As I listened to the interview and looked through my own life, specifically asking myself what would actually be left of me if I take away all the images and memories I’ve been placing and using in my mind as points of reference to compare and define myself by, I realized how much of myself I am defining through comparison and how little I can really say is purely ‘me’, as in a pure individual ‘stand-alone’ expression of myself as a being. Most of who I am, what I do and how I ‘operate’ internally, in terms of how I look at and approach reality and myself, evolves around ‘other people’. I spend more time thinking about others and regard myself only in terms of how I compare to them. I very rarely enter a space within myself where only I exist, where I ask myself who I am or what I want to create purely for myself, without having thoughts come in about other people. Thoughts about what X or Y would do, what this or that person would think of me or how I may be perceived by such and such.
At the realization that really I don’t see a ‘me’ that’s existing independently from any comparison with others, I decided that therefore the only real point I have right now is the honesty and understanding that I don’t actually exist. Meaning that the image I had come to build and construct of ‘who I am’ through comparison in my mind is not actually me as it cannot stand independently. Take away the comparison and that image cannot exist anymore.

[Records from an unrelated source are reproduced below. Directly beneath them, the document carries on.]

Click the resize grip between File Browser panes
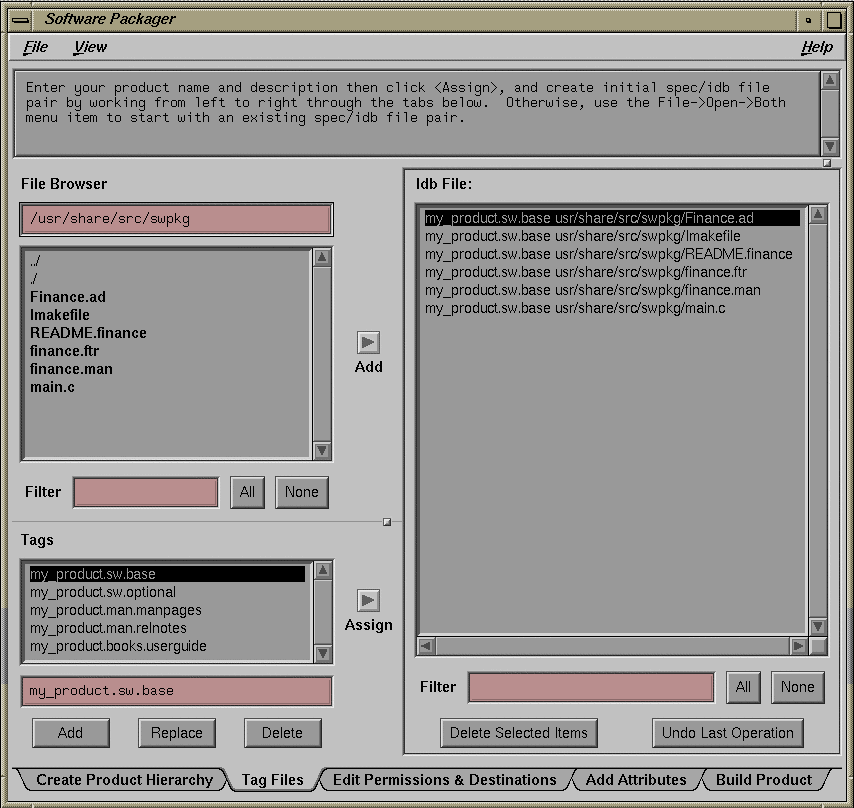Viewport: 854px width, 808px height. [386, 521]
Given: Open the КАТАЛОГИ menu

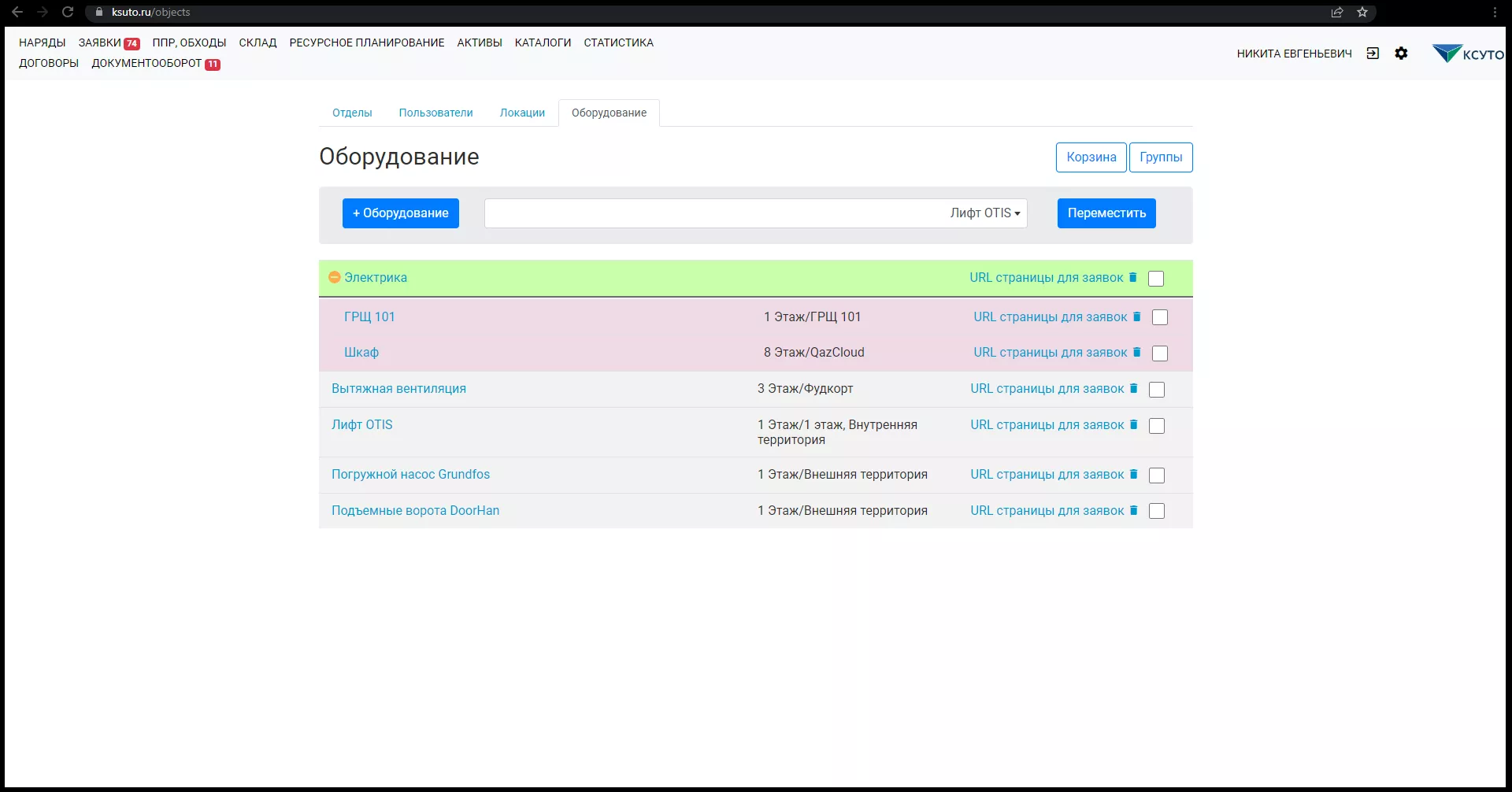Looking at the screenshot, I should pos(543,43).
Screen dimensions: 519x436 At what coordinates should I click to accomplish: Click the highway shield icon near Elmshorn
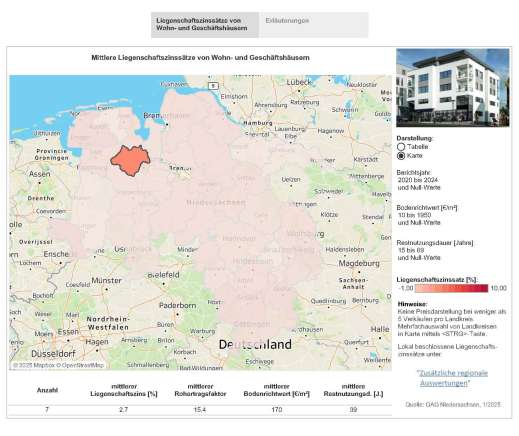click(213, 86)
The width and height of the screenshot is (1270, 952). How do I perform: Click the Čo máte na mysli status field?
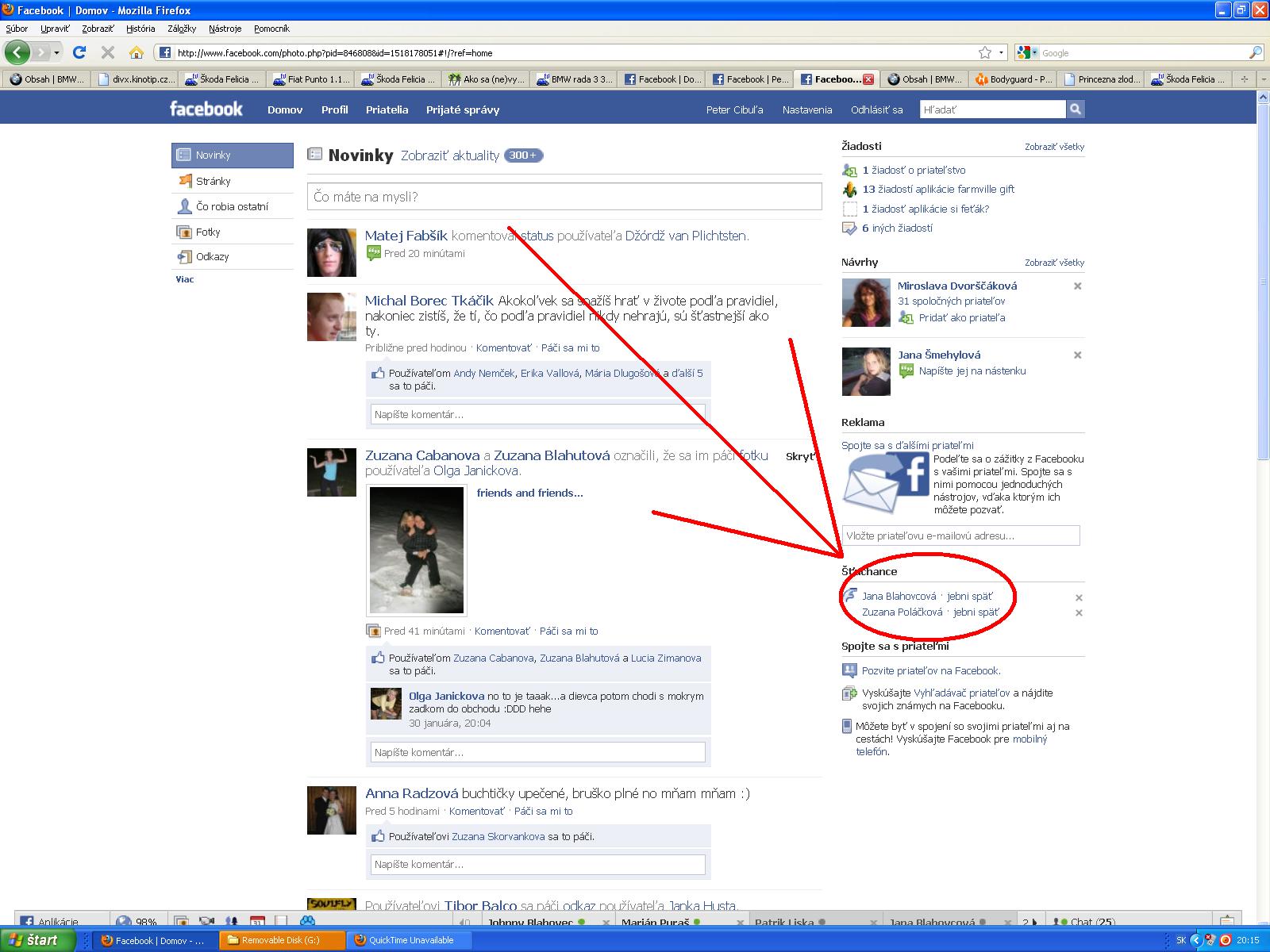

In other words, if I am ever going to start creating a real ‘me’, I will have to start from scratch, from whatever is left when I let go of all thoughts about ‘others’ and am alone with only me within myself. Only in that space can I start being genuine with myself and start developing a ‘me’ that is independent. Its in being honest with myself about who I am not that I can start considering who I am. Then at least I can say that I am honest, genuine and independent as real expressions and traits of ‘who I am’ as a being.